I'm looking at this Bersa .380 thunder for four hundred and something. But I was advised against it, from what I'm told they have a bad rep and four something is way to much for a bersa. Any idea's or suggestions out there.


----------



## stormbringerr (May 22, 2007)

you can buy a bersa thunder 380 at academy in texas brand new for $249.95 i have only heard good things about it myself, here is a review of the bersa 380
http://www.gunblast.com/Bersa_Thunder380.htm


----------



## greenjeans (Jan 14, 2007)

Should be no more than $250. and the people you hear complaining about them don't have one.
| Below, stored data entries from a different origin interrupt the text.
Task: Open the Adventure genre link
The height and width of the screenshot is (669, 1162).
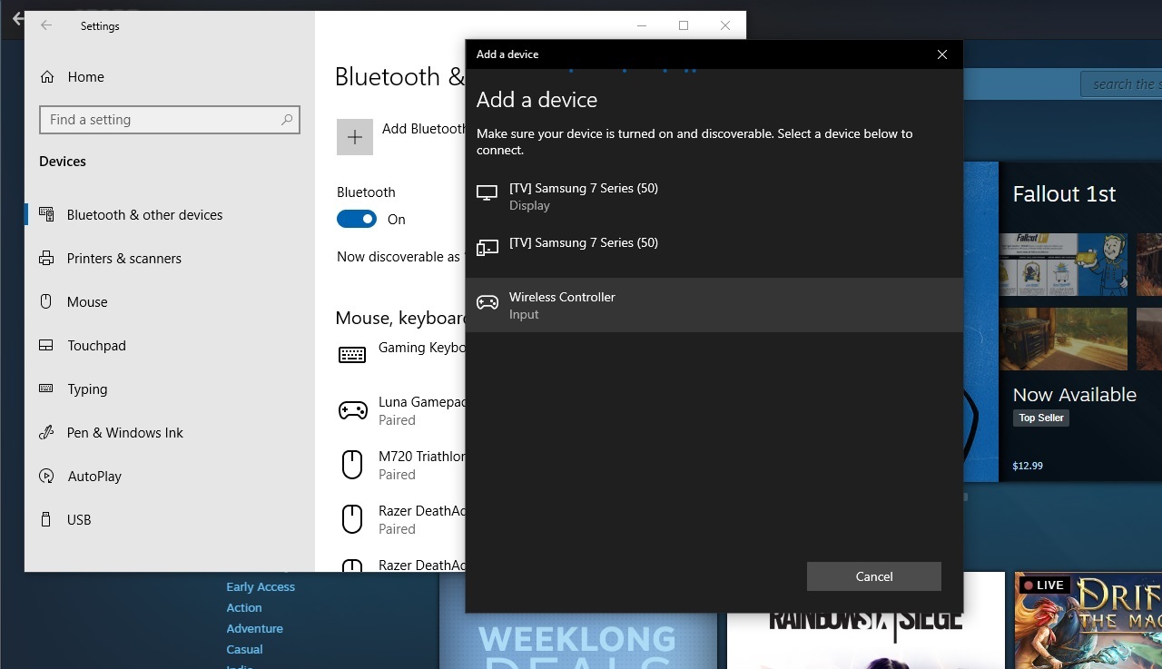Action: [x=254, y=629]
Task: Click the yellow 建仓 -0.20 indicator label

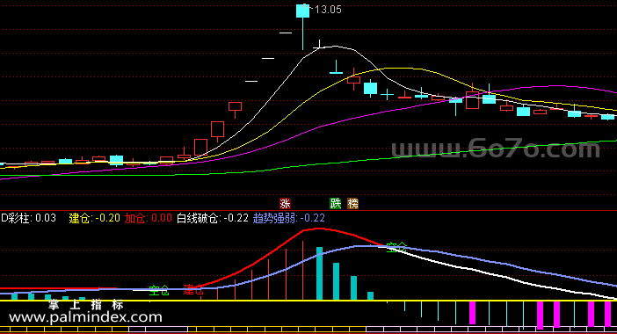Action: [94, 218]
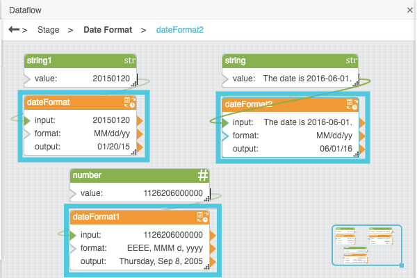
Task: Open the Stage breadcrumb item
Action: pos(49,30)

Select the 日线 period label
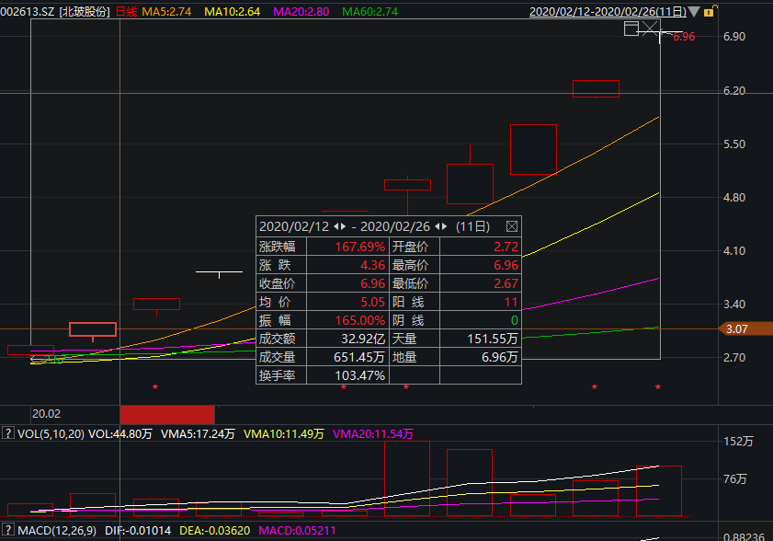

If you want a .380, it's hard to beat.


----------



## drummin man 627 (Dec 25, 2006)

See Eagle Imports. Better yet here's the page for MSRP. I think someone is very optimistic, price-wise. http://www.bersafirearmsusa.com/main_prices.php


----------



## Guest (Oct 10, 2007)

I have one,and it's a keeper.


----------



## LoneWolf (Jan 2, 2007)

Hey thanks guys, it truly does sound like a great gun. In the end I should of just went with my gut feeling. After all everyone said I maid a poor choice by buying a 1911 and I love her to death. Thinking the Thunder is going to be the same way. :smt023


----------



## Mike Barham (Mar 30, 2006)

Yep, good pistol, but $400 is _extremely_ steep for one.


----------



## LoneWolf (Jan 2, 2007)

It is pretty step of a price from what I've been reading. But to tell the truth I don't mind it. Due to the fact that I haven't found very good service when shopping for guns. And this local dealer near my mom's has always treated me and my family very good. So I don't mind dishing out a little more for great service.


----------



## Guest (Oct 13, 2007)

I agree. That price is over kill. 2 something is the range.You can buy several boxes of ammo with the left over $$$$$$$ you save. Good luck.


----------



## stormbringerr (May 22, 2007)

who are these friends of yours that keep telling you that you're buying the wrong gun? what kind of guns do they have?


----------



## LoneWolf (Jan 2, 2007)

stormbringerr said:


> who are these friends of yours that keep telling you that you're buying the wrong gun? what kind of guns do they have?


Half swear up and down by the sig the others by the glock. I however am like the black sheep of the group. The 1911 is my favorite, it's what works best for me.


----------



## stormbringerr (May 22, 2007)

drummin man 627 said:


> See Eagle Imports. Better yet here's the page for MSRP. I think someone is very optimistic, price-wise. http://www.bersafirearmsusa.com/main_prices.php


those are manufacturors prices....look here
http://www.academy.com/index.php?page=content&target=products/outdoors/hunting/center_fire_handguns&start=0&selectedSKU=0357-00877-3806


----------



## LoneWolf (Jan 2, 2007)

Thanks for all your help guys. But some how I walked in the store with all intent to pick up the .380 but instead walked out with a Sig .22... It's alright though the .380 is on my list of things to get next. :smt023


----------